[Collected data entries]
+ + + +

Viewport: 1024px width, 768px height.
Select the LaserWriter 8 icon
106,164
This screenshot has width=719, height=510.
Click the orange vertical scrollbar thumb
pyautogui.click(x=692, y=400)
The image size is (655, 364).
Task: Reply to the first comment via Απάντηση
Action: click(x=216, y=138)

+ + + +

■ WHAT YOU SHOULD DO
Give the data again, exactly as it appears above.

■ WRITTEN ANSWER
Viewport: 1024px width, 768px height.
Select the LaserWriter 8 icon
106,164
This screenshot has width=719, height=510.
Click the orange vertical scrollbar thumb
pyautogui.click(x=692, y=400)
The image size is (655, 364).
Task: Reply to the first comment via Απάντηση
Action: click(x=216, y=138)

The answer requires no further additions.